65. So often all I heard when I presented with my increasingly many conditions

was, “You are old, get used to it. This condition is down to old age.” What utter tripe.

And I was 67 for goodness sake. That, today, is not old. Health service – wake up!


 A team of researchers analysing 1.75 million people in Scotland found that nearly a quarter had two or more chronic diseases. I have seventeen! All but diabetes and depression emerged one after the other from 2015. And many I am convinced because each time I would report the latest condition, simply went ignored or dismissed. The NHS simply cannot cope and in the case of certain GPs, refused to cope. The medical model is dysfunctional and in need of treating and curing.


  1. Arthritis

  2. Atherosclerosis

  3. CFS -Chronic Fatigue Syndrome

  4. Claudication

  5. Constant pain

  6. Coronary condition

  7. Depression

  8. Diabetes Type 2

  9. Diabetic retinopathy

  10. Dupytrens syndrome

  11. Erectile dysfunction – caused I am convinced by anti-depressant medication

  12. Fibromyalgia

  13. Mental health problems

  14. Nasal turbinate problems

  15. Septicaemia

  16. Sleep apnoea

  17. Weight gain – unexamined because no one in the NHS would help me explore it


The Lancet report continued, “Their care was often co-ordinated poorly and inefficient.” It advocated a more personal approach to patients with complex problems.


But there are no signs this will happen any day soon.


At present, the current medical model is one of specialisation, of focussing on symptom not causes, of focus on individual diseases .Medical research and the education of medical students (doctors, nurses etc) are dominated by a focus on individual diseases, on reductionism on radiography, chemotherapy, and surgery ...a very limited paradigm. Doctors are not trained in nutrition yet so many health conditions emerge due to poor nutrition.

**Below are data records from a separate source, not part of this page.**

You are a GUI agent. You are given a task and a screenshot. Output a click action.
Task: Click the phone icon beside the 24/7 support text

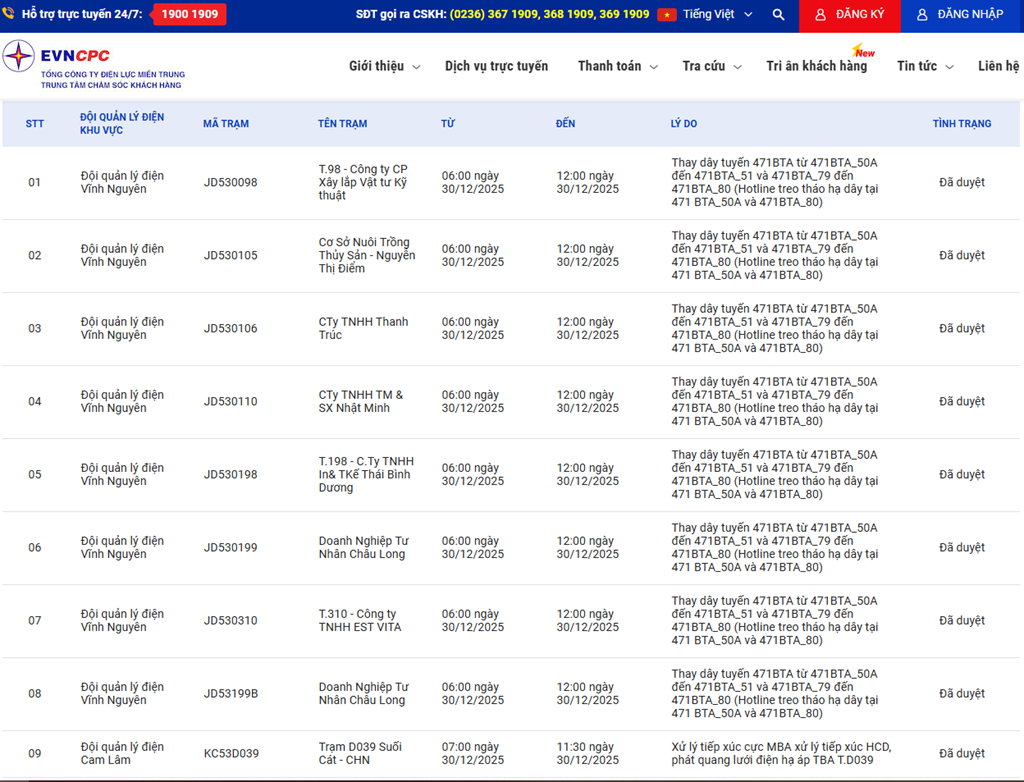(8, 15)
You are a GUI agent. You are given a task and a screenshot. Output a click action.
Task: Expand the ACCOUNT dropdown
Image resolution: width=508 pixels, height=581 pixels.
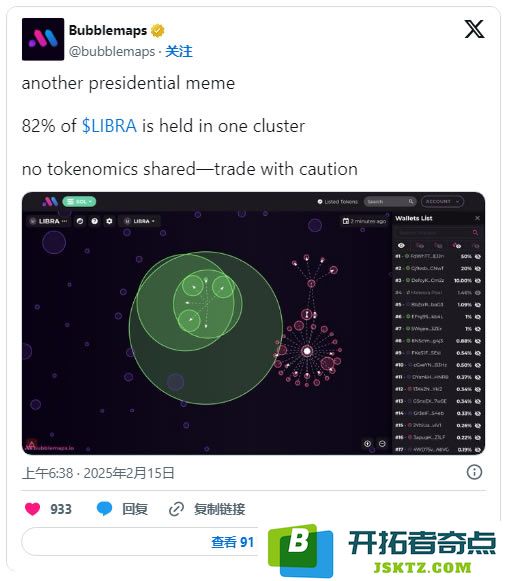pos(442,202)
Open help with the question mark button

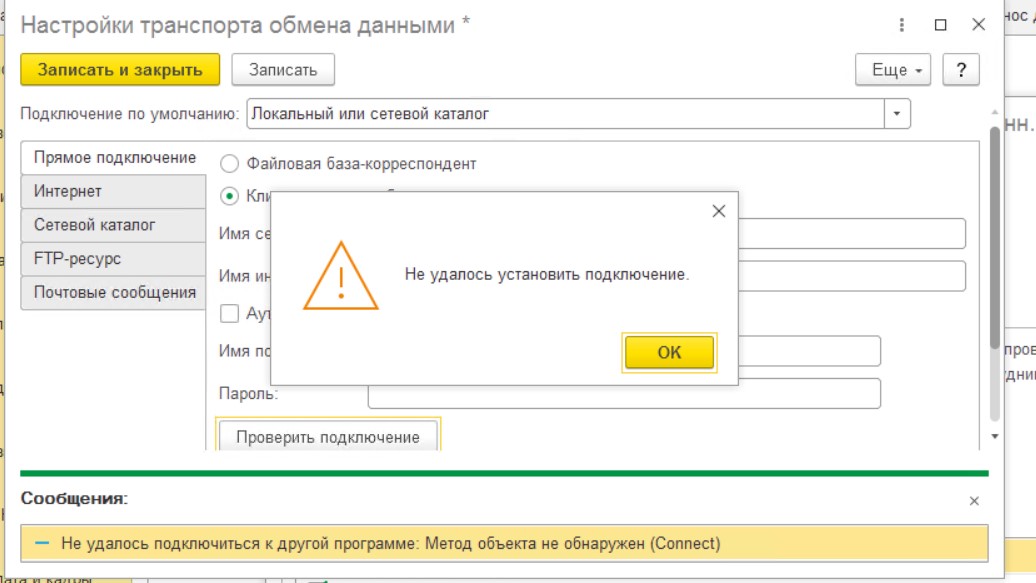point(961,70)
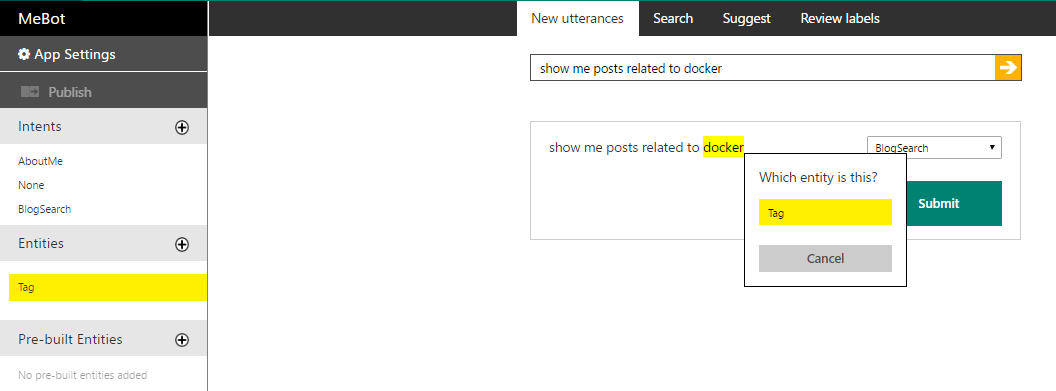1056x391 pixels.
Task: Open the Suggest tab
Action: pyautogui.click(x=746, y=19)
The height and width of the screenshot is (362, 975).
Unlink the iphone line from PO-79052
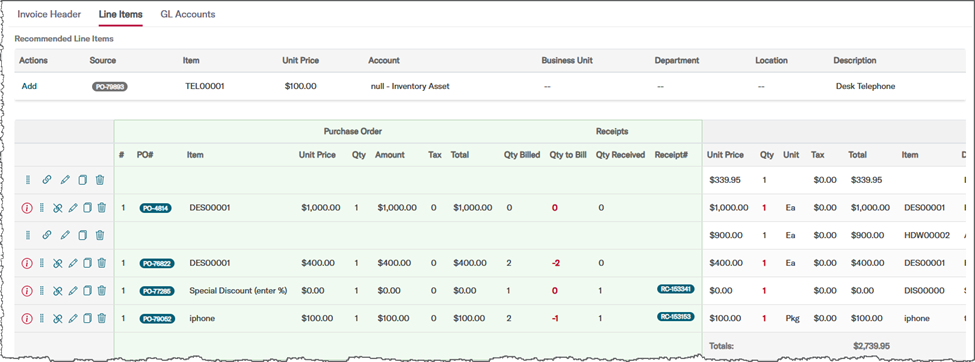57,318
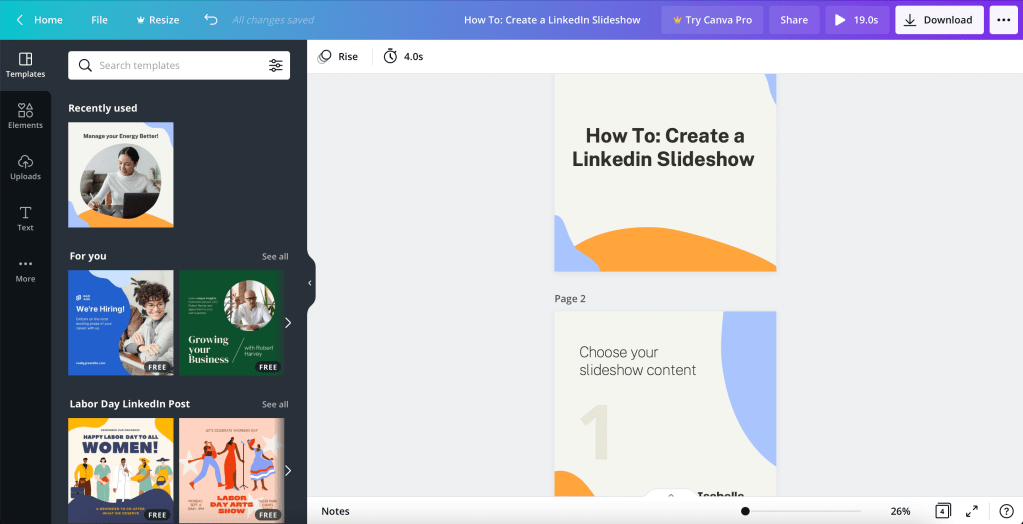Image resolution: width=1023 pixels, height=524 pixels.
Task: Open the Uploads panel
Action: (x=25, y=167)
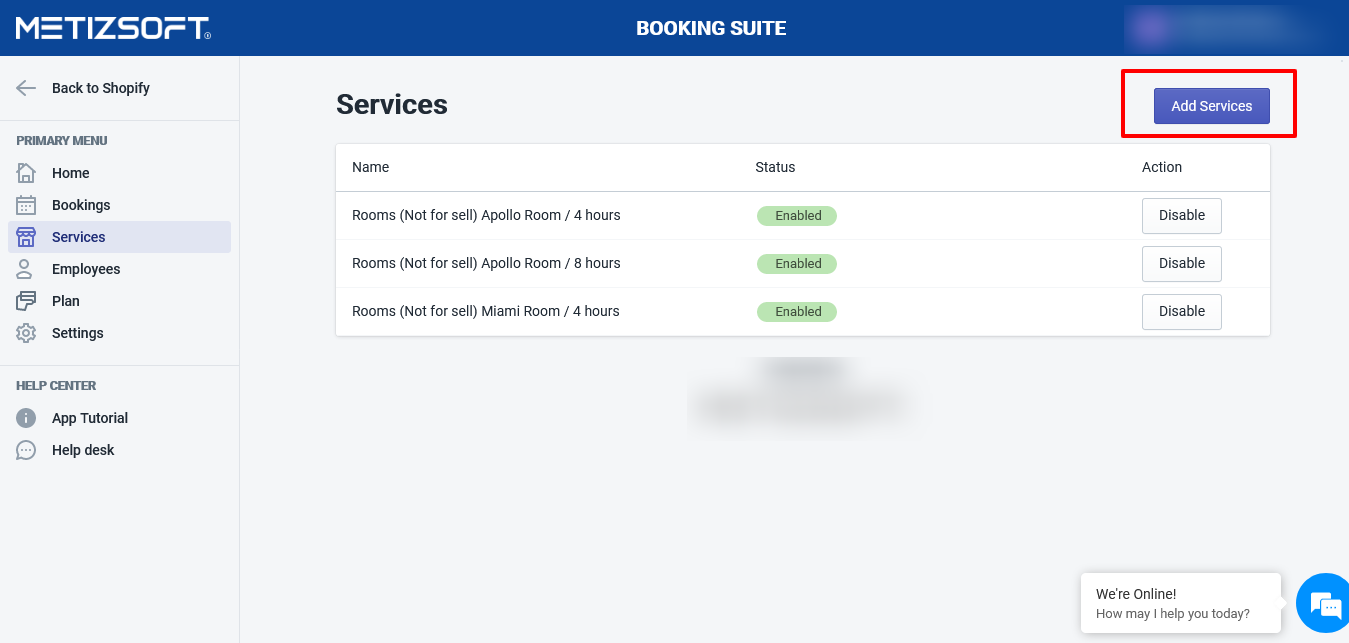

If we want to inform ourselves and take eg vitamin and nutritional supplements, we are always advised to speak to a doctor first. What nonsense. WHY when they are given no more than two hours training over their five years?  We must stop expecting doctors to do that for which they are not trained!


The care of those with multiple conditions is fragmented because we have to see a number of different specialists. In 2016, I would frequently have to drive the 40 miles to my NHS main hospital, several times a week, for appointments which would last no more than five minutes, and often would be cancelled. The NHS needs to gear its services to best maximise its time AND that of the patient, If New Zealand, in Christchurch, can do it, why can we not? Simply because there is no political will and those at the head of the NHS, the CEOs, and Chairs, cannot be bothered.


Rising numbers of people are living with more than two long-term disorders, called "multiple-morbidity."’ In one patient alone this could include arthritis, cancer, depression, coronary heart disease, diabetes, and stroke. The NHS must have a more joined up way of dealing with a patient suffering from multiple conditions. Ten minute consultations per topic does not cut the mustard.


So we as patients must start advocating for  better services for people with multiple morbidity.


And that also includes more than just surgery, radiation, and chemotherapy.  We need to introduce to the health services, more from what is currently known as the non-conventional, the complimentary, the functional, the integrative.




And we must stop putting up with mediocrity from a service which costs the country greatly. Why are we ploughing all our money into a system  that is not  fit for purpoer?